Pointing records for text and elements
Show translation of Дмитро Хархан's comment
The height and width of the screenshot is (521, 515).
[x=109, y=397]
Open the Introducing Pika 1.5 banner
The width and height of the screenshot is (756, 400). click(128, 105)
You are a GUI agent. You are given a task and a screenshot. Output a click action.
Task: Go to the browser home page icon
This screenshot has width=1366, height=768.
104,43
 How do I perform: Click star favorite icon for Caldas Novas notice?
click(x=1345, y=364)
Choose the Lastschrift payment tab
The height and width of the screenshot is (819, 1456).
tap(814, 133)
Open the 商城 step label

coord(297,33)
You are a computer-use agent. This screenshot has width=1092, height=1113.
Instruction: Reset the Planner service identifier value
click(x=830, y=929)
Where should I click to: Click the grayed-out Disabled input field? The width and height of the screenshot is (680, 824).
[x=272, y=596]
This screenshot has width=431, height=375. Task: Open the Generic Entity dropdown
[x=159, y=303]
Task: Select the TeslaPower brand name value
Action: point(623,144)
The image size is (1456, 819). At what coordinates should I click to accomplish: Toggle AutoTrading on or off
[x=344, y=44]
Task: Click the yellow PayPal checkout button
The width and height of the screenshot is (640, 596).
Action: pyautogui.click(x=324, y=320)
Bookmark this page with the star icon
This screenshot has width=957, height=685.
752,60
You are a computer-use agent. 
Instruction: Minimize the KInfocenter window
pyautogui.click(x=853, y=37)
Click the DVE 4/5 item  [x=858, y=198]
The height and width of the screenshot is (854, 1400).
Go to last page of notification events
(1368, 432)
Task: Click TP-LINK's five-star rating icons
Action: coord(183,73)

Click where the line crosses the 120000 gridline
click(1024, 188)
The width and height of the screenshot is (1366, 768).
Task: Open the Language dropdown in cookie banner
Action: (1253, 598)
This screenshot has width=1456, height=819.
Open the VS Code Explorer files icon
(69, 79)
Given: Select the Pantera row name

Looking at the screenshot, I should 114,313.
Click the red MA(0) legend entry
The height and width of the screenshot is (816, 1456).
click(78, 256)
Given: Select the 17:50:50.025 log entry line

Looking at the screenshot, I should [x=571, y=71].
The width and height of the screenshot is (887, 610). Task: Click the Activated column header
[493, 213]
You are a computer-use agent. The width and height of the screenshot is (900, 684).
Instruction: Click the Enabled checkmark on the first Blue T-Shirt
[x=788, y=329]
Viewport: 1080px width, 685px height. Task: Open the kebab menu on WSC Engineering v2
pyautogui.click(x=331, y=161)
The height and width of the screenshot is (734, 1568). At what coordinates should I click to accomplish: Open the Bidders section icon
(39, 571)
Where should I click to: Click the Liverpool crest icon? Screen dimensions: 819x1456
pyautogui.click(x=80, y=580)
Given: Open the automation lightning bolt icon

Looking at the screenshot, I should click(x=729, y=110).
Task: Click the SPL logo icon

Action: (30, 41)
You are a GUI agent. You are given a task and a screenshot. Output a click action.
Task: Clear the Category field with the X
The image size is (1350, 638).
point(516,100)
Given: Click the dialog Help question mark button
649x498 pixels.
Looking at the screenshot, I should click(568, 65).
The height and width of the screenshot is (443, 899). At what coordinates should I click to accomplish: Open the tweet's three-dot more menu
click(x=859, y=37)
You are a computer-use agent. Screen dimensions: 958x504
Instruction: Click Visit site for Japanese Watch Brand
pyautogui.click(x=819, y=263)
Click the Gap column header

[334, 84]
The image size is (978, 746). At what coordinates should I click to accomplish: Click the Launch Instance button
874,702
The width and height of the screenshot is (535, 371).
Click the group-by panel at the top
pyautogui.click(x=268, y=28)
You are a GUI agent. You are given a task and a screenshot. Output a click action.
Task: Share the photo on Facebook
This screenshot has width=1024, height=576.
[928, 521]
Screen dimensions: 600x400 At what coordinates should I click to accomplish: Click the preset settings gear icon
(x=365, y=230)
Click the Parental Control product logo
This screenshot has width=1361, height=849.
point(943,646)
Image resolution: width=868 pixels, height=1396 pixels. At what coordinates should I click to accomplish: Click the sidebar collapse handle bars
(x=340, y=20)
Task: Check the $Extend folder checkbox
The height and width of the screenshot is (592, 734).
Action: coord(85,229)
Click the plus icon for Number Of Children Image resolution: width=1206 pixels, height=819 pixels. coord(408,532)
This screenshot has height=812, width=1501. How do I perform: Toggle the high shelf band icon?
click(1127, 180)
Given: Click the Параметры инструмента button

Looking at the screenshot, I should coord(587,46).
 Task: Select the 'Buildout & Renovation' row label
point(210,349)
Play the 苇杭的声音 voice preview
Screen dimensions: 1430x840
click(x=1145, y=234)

Your task -> Count how many lines of the records contain the string "banner", treating uppercase and lowercase as different. Reply with the number only.

The solution -> 2